Over the course of this journey, we went from plain Linux machines to a functioning Kubernetes cluster, one component at a time. No magic installers. No invisible defaults. Just the building blocks and the interfaces between them.
What You Built
| Module | Building blocks | Why it matters |
|---|---|---|
| Worker Node | containerd, runc, CNI plugins, kubelet | This is where Pods stop being YAML and become running containers |
| Control Plane | etcd, kube-apiserver, kube-scheduler, kube-controller-manager | This is where desired state is stored, exposed, scheduled, and reconciled |
| Cluster | TLS bootstrapping, Flannel, kube-proxy, CoreDNS | This is where separate machines start behaving like one Kubernetes cluster |
What You Learned
- Kubernetes is not a monolith. It is a set of focused components that communicate through well-defined APIs
- containerd and kubelet are the worker-side bridge between Kubernetes objects and real Linux processes
- etcd is the source of truth, but almost nobody talks to it directly. The API server stands in front of it and makes the rest of the system possible
- The scheduler and controller manager do very different jobs: one decides placement, the other keeps actual state aligned with desired state
- Cluster networking is not one feature. It is a stack of concerns: Pod-to-Pod reachability, Service routing, and DNS-based discovery
- Certificates, kubeconfigs, bootstrap tokens, and RBAC are not ceremony. They are how trust is established between components
Here's a fun fact: many "Kubernetes problems" turn out to be very ordinary Linux, networking, or certificate problems once you know where to look.
That is the real payoff of doing things the hard way.
When a node turns NotReady, a Service stops routing, or DNS fails inside a Pod, you now have a much better idea which layer to inspect first.

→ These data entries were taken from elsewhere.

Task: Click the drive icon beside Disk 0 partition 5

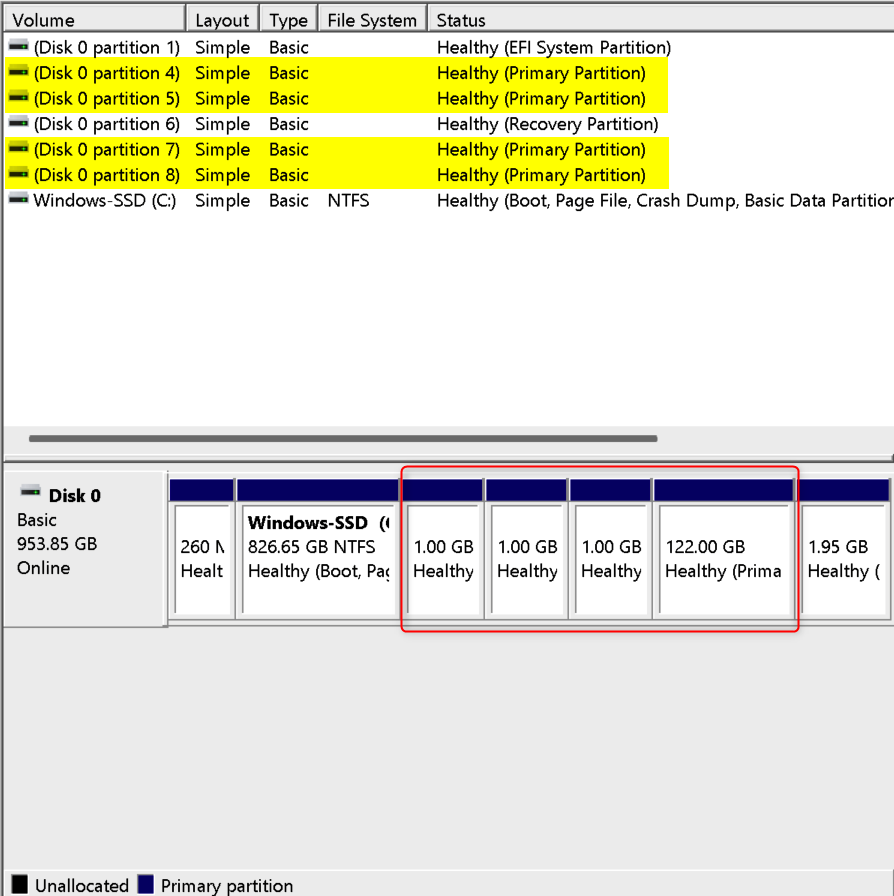Action: 17,98
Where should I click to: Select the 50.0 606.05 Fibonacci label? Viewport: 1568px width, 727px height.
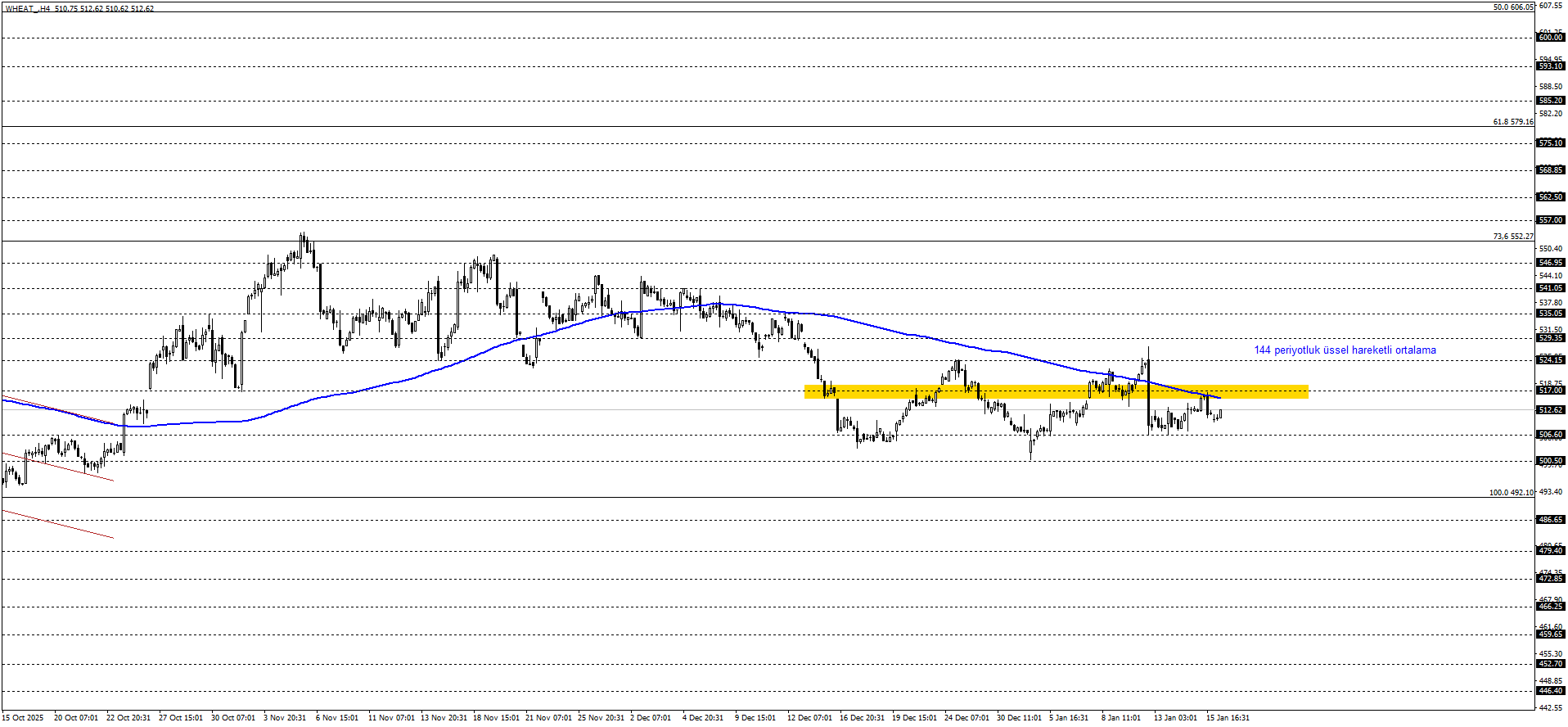tap(1512, 7)
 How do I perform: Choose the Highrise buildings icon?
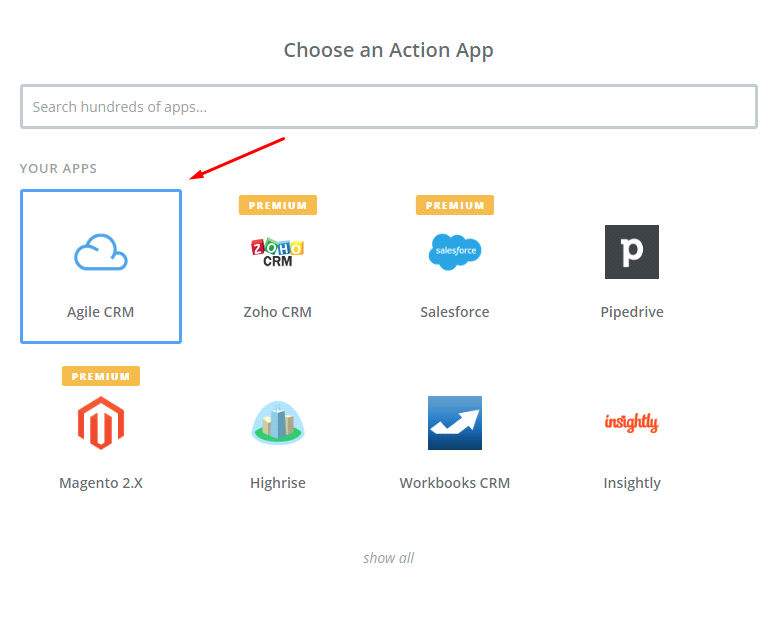(x=277, y=423)
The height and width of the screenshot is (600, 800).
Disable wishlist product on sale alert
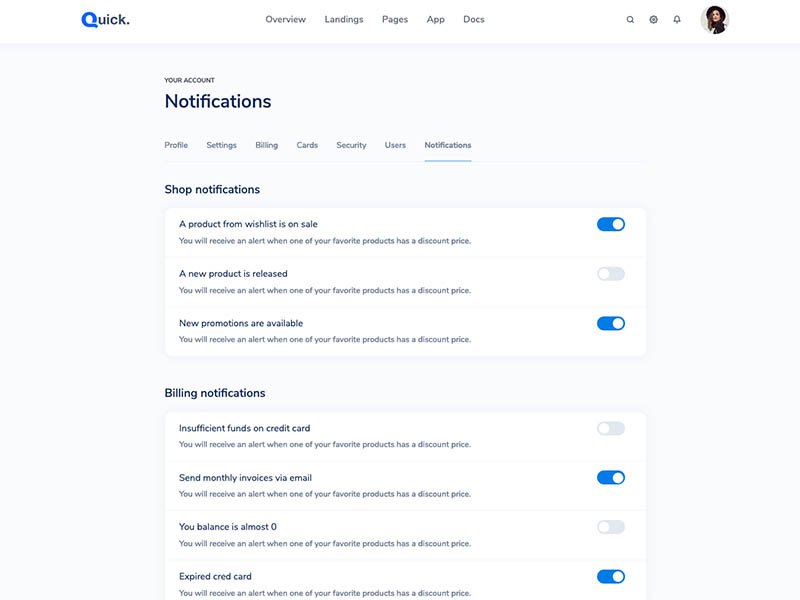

No need to treat Kubernetes as a black box anymore.
🐛 Reporting issues
If you encounter any issues throughout the course, please report them here.
Where to Go Next
Now comes the fun part: higher-level Kubernetes tools will make a lot more sense because you know what they are hiding.
Good Next Steps
| Topic | Why bother? | Explore next |
|---|---|---|
| Cluster bootstrapping | Building everything by hand is great for learning, but automation is how clusters are usually provisioned | kubeadm, managed Kubernetes offerings |
| Networking | The networking layer shapes connectivity, policy, and performance | Cilium, Calico, NetworkPolicies, Gateway API |
| Production operations | Real clusters need upgrades, backups, certificate rotation, audit logs, and observability | Backup strategies, upgrade planning, metrics, logs, tracing |
| Platform engineering | Once one cluster is not enough, lifecycle management becomes the next challenge | Cluster API, GitOps, multi-cluster workflows |
| Extensibility | Kubernetes gets even more interesting when you teach it new APIs and control loops | Custom Resource Definitions, Operators |
A Few Practical Exercises
- Build the cluster again, but this time from memory or with your own automation
- Compare your manual setup to
kubeadmand identify what it generates for you - Replace one subsystem: for example, try Cilium instead of Flannel +
kube-proxy - Add production-minded pieces that this course intentionally skipped: a highly available control plane, backups, tighter security, and monitoring
Try this at home (not at work!): stop one component at a time and predict the symptom before you inspect the logs.
No need to memorize every flag or every config file. What matters is that you know what each component is responsible for, what depends on it, and what failure looks like when it disappears.
That is a useful kind of understanding whether you use kubeadm, or a managed control plane.
Congratulations again on finishing Kubernetes The Very Hard Way.